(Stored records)
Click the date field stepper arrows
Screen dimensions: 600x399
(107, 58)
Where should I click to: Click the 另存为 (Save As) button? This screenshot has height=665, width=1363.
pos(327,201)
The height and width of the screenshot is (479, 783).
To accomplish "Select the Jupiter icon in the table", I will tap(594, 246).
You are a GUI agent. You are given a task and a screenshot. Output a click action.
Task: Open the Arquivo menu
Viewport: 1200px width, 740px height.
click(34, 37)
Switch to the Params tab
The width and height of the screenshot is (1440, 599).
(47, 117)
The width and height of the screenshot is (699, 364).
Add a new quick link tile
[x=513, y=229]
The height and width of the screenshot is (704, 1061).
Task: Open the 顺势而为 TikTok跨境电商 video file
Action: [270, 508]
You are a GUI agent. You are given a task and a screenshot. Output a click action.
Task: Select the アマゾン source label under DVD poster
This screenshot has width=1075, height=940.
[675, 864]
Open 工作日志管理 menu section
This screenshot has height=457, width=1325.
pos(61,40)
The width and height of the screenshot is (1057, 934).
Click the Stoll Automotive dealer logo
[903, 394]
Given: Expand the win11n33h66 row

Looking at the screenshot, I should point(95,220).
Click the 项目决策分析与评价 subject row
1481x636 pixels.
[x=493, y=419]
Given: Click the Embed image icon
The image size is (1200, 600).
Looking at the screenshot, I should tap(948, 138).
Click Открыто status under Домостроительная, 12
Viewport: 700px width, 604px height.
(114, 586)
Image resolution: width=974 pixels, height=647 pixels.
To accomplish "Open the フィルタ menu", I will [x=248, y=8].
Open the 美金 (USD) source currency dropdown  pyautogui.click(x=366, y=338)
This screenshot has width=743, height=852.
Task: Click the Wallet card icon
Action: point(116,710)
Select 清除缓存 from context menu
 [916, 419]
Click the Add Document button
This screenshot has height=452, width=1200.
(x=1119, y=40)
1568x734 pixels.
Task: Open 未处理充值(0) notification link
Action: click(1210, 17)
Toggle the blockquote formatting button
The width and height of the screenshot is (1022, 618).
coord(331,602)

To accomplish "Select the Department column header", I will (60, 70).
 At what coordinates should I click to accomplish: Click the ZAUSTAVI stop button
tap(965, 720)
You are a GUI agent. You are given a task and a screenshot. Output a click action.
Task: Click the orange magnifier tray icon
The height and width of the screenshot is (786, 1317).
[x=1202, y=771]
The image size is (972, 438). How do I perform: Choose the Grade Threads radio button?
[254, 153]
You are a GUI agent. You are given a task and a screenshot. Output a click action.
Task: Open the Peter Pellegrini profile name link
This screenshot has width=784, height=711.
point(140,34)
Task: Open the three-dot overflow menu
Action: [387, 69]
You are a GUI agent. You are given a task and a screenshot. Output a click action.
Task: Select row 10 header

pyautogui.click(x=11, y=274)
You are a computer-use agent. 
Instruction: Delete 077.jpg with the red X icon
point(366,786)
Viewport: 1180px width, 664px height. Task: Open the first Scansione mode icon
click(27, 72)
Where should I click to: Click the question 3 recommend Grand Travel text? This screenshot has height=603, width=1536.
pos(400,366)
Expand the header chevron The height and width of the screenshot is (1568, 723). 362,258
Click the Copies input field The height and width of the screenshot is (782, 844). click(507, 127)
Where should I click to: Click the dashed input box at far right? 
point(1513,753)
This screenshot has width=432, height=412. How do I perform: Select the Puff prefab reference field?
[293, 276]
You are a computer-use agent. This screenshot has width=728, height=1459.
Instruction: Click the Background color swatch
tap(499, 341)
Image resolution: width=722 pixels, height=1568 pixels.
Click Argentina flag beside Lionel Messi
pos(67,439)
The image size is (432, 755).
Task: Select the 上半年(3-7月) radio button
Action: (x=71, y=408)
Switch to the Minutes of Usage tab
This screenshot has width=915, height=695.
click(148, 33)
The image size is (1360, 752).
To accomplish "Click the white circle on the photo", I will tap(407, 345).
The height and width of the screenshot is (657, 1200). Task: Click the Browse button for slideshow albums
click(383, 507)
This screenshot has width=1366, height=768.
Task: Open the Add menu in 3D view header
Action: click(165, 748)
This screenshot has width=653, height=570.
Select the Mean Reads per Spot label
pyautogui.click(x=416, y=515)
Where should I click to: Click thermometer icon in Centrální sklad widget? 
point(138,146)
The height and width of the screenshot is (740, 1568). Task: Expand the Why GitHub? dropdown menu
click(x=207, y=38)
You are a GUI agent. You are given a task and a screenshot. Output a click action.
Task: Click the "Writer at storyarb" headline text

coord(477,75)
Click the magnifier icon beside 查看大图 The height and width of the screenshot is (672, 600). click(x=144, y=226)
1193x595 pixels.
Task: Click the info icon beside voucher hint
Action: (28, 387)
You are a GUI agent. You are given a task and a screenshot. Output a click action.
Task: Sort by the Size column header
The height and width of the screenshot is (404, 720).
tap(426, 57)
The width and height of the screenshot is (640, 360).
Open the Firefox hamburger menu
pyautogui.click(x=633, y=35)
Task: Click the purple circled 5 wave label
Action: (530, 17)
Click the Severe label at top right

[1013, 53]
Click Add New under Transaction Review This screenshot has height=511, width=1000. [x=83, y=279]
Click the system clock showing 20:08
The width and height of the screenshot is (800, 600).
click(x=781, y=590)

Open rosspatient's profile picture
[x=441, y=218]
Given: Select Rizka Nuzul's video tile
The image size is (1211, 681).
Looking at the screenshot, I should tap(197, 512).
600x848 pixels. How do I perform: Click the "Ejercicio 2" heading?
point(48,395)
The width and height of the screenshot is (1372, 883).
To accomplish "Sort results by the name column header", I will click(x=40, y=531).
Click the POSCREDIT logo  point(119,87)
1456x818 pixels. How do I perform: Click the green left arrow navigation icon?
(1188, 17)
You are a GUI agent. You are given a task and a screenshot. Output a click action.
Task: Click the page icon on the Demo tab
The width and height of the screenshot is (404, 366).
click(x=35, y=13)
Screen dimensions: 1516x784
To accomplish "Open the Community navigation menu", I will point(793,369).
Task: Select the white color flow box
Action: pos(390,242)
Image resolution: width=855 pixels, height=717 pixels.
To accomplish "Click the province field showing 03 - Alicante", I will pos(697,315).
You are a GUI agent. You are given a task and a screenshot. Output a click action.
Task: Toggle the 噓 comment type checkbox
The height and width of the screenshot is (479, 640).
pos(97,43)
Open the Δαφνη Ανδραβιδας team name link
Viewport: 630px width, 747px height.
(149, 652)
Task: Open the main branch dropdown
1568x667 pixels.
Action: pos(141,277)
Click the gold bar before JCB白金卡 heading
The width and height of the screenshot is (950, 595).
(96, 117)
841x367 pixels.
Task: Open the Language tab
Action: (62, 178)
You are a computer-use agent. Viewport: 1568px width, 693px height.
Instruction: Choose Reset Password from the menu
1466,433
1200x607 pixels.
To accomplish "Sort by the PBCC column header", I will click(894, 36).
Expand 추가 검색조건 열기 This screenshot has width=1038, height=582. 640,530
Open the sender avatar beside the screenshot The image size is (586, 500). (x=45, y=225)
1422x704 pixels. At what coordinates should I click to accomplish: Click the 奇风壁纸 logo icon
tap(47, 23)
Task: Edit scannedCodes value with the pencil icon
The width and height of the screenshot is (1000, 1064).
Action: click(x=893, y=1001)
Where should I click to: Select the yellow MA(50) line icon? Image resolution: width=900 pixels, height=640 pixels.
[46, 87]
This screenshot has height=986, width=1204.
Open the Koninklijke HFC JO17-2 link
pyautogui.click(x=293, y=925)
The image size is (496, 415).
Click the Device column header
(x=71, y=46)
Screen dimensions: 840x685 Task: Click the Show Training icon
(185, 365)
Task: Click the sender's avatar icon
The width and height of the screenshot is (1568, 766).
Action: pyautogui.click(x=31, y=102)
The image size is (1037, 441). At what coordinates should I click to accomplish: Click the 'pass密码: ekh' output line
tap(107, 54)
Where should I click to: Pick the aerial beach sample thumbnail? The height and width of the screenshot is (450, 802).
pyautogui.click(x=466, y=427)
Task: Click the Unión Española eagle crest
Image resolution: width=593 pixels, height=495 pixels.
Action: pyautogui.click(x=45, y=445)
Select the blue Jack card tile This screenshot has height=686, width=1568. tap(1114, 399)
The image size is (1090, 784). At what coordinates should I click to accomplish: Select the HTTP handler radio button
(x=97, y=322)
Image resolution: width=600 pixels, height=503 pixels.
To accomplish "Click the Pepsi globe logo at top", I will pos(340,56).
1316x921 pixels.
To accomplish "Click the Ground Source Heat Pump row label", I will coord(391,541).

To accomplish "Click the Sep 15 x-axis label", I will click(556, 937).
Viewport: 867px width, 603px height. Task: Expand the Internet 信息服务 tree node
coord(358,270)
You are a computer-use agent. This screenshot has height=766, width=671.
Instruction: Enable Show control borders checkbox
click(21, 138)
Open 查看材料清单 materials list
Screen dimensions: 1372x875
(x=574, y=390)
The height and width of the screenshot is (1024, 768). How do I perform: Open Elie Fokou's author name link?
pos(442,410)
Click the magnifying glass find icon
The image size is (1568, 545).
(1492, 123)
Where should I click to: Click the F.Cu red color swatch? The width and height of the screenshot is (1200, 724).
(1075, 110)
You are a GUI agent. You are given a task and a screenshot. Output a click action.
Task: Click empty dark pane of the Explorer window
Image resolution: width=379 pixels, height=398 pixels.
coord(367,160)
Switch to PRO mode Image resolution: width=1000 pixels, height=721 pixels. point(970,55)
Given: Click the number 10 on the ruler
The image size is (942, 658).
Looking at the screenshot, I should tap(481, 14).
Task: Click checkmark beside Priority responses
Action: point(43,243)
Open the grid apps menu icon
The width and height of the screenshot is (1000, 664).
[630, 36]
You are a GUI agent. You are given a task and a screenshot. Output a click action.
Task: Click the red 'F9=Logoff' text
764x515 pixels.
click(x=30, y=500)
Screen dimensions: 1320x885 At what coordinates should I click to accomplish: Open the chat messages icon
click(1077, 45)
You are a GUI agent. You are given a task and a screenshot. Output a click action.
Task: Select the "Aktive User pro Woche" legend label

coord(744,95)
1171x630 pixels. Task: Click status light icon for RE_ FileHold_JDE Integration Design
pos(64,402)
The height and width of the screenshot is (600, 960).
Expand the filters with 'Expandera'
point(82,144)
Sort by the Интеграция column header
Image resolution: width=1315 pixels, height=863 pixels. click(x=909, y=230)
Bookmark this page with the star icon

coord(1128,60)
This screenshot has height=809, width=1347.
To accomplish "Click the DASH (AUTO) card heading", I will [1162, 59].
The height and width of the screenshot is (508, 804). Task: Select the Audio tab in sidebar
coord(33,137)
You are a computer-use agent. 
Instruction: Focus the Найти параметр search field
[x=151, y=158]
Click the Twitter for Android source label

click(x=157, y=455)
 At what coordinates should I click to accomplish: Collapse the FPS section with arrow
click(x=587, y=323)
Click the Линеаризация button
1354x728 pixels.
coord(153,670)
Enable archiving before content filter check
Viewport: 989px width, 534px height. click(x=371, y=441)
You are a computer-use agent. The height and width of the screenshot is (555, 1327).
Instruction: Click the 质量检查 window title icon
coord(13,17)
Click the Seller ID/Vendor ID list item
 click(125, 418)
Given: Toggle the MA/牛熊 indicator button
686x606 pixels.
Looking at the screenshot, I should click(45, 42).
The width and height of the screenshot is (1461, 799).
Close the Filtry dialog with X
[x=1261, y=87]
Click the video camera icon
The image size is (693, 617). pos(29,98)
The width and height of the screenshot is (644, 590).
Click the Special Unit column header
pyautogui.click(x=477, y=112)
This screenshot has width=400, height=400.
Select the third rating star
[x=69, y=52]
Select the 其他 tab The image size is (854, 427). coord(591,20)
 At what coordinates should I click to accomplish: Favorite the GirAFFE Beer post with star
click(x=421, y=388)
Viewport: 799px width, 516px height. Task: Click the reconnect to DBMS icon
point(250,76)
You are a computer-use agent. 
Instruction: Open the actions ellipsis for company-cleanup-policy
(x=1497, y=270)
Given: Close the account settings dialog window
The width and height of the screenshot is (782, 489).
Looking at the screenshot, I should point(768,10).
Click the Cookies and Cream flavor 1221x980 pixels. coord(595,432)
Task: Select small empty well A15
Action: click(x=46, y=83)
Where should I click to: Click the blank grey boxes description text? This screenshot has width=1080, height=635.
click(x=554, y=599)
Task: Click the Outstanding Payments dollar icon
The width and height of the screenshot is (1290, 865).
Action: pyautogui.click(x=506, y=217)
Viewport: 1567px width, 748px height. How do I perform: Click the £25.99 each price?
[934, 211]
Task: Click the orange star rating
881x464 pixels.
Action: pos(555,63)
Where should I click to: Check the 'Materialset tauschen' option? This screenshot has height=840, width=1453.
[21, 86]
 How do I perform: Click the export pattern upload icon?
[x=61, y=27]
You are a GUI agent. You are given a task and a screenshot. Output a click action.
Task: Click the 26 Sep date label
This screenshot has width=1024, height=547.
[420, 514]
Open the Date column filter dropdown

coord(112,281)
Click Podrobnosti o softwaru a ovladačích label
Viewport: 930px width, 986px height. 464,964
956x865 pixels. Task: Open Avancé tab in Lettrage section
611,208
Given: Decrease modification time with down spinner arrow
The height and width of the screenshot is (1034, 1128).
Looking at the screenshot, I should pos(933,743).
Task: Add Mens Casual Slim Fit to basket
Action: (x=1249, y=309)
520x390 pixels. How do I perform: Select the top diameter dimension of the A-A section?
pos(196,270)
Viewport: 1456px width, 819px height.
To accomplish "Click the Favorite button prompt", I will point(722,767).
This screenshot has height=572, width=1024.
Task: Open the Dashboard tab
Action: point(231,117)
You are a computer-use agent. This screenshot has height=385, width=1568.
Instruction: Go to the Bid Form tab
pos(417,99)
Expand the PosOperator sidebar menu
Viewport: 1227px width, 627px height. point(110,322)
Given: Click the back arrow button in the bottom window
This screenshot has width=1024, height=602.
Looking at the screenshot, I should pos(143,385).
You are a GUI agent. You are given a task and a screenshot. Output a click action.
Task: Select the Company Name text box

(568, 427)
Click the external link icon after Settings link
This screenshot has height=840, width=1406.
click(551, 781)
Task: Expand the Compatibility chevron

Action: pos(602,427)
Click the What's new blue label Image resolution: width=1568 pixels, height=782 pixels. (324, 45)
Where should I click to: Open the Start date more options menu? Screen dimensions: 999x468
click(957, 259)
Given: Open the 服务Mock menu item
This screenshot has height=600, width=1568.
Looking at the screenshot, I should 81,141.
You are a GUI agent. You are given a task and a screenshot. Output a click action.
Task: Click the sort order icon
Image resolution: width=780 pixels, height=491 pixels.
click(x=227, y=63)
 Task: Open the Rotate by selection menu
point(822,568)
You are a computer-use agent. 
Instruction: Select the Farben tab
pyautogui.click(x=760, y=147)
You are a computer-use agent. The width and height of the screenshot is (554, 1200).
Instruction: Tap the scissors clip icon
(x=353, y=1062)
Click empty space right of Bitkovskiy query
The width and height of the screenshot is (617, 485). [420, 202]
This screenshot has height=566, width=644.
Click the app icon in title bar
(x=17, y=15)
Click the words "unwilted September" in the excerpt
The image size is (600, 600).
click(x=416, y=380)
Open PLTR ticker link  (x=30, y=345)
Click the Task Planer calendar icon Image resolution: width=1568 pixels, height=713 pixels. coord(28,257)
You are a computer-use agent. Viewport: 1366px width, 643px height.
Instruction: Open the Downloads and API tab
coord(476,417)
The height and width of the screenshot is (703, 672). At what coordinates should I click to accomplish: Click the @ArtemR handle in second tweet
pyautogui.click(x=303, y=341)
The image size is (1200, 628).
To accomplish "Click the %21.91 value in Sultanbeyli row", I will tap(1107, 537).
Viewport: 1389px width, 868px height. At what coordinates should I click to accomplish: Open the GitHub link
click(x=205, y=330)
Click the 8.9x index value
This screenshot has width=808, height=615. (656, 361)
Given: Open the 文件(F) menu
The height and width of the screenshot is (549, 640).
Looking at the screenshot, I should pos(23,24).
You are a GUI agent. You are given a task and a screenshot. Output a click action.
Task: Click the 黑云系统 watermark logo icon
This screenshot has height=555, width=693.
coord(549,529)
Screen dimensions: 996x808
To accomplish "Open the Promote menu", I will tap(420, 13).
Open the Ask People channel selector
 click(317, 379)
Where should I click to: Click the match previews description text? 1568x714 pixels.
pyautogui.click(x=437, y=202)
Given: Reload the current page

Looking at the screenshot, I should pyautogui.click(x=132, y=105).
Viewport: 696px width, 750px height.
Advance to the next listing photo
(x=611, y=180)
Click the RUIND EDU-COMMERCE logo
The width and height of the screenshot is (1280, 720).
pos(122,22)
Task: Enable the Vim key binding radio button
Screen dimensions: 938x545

_Your assignment_
Only the lines from the one containing "Given: Reload the current page" through the final line of the records above should be printed, exactly as they stand.

_Solution for this exercise_
Given: Reload the current page

Looking at the screenshot, I should pyautogui.click(x=132, y=105).
Viewport: 696px width, 750px height.
Advance to the next listing photo
(x=611, y=180)
Click the RUIND EDU-COMMERCE logo
The width and height of the screenshot is (1280, 720).
pos(122,22)
Task: Enable the Vim key binding radio button
Screen dimensions: 938x545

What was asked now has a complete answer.